Issue a client certificate* false Issues a client certificate for authentication. Changing this after cluster creation is destructive.
Network name* default The VPC network to host the cluster.
Services IP address range* null IP address range for services IPs. Can be blank, netmask (e.g., /14), or CIDR (e.g., 10.96.0.0/14).
Enable private cluster* false Whether to enable private cluster network access.
Enable binary authorization* false Enable Binary Authorization Admission controller.
Network policy provider* CALICO Allowed: [PROVIDER_UNSPECIFIED, CALICO]. Sets the network policy provider for the cluster.
Authorized networks* [] List of master authorized networks in CIDR format.
Enable Backup for GKE* false Enable Backup for GKE agent in the cluster.
Gateway API Channel* CHANNEL_DISABLED Allowed: [CHANNEL_DISABLED, CHANNEL_STANDARD]. Configures the gateway API channel for the cluster.
Private Endpoint Subnetwork* null Subnetwork for master's private endpoint.
Pods IP address range (route-based) null IP address range for Kubernetes pods. Defaults to an automatically assigned CIDR.
Enable Compute Engine Persistent Disk CSI Driver* true Whether to enable the Google Compute Engine Persistent Disk Container Storage Interface (CSI) Driver.
Blueprint Version* latest Version of the blueprint assigned to the cluster. Use latest for system blueprints.
Enable Maintenance window* false Whether to enable maintenance windows.
Kubernetes version* 1.30 Allowed: [1.28, 1.29, 1.30, 1.31]. Sets the Kubernetes version for the cluster.
Pods secondary range name null Name of the secondary subnet IP range for pods.
Maintenance exclusions [] List of maintenance exclusions with start/end times and exclusion scopes.
Enable Intranode visibility* false Enable intra-node visibility for VPC network traffic.
Ray Operator Config* { enabled=false, ... } Configuration for the Ray Operator Addon.
Regional cluster* true Whether the cluster is regional. Setting to false creates a zonal cluster.
Region* us-central1 The region to host the cluster.
Rafay project name* $(environment.project.name)$ Name of the Rafay project. Defaults to the environment name.
Cluster description* Rafay managed cluster Description of the cluster.
Cloud monitoring components* [] List of services to monitor in GCP.
Google Groups for RBAC* null Name of the RBAC security group for use with Google security groups in Kubernetes RBAC.
Cluster Name* $(environment.name)$ Name of the cluster.
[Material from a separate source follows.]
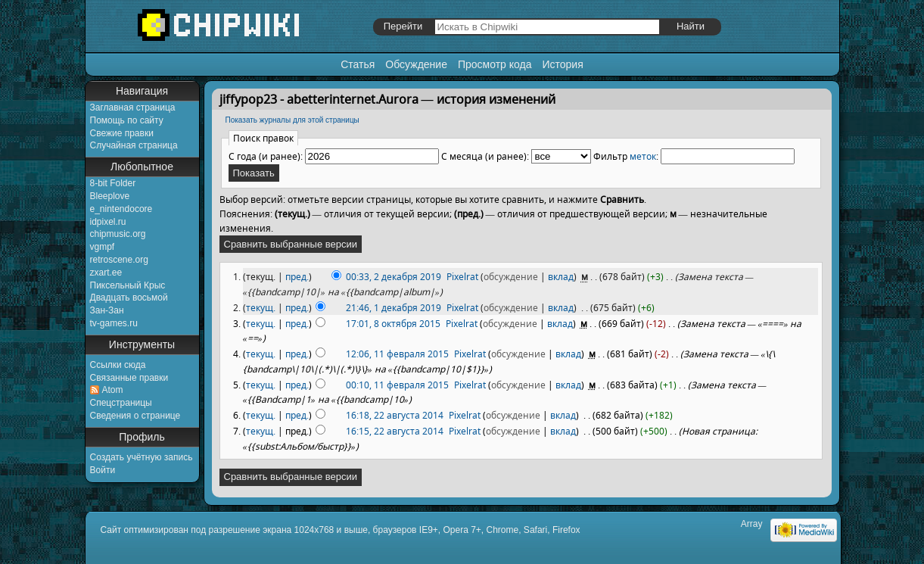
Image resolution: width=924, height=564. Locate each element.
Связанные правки (129, 378)
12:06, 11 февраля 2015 (397, 354)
Defaults to the environment name.
Subnetwork name* default The subnetwork to host the cluster.
GCP Project ID* dev-382813 The project ID to host the cluster (required).
Enable Secret manager* false Enable the Secret Manager add-on for this cluster.
Maintenance Recurrence* FREQ=WEEKLY;BYDAY=MO,... Recurrence frequency for maintenance windows in RFC5545 format.
Firewall Rules* [ { name="my-custom-rule", ... } ] Firewall rules to be created for clusters.
Maintenance start time* 05:00 Start time for daily or recurring maintenance operations (RFC3339 format).
Rest Endpoint* <UPDATE HERE> Select the endpoint of the controller.
API Key* Enter the API key of the controller.
API Secret* Enter the API secret of the controller.
gcp-credentials.json* Provide the cloud credentials for creating the GKE cluster.

Launch Time

The estimated time to launch an GKE cluster using this template is approximately 15 to 20 minutes.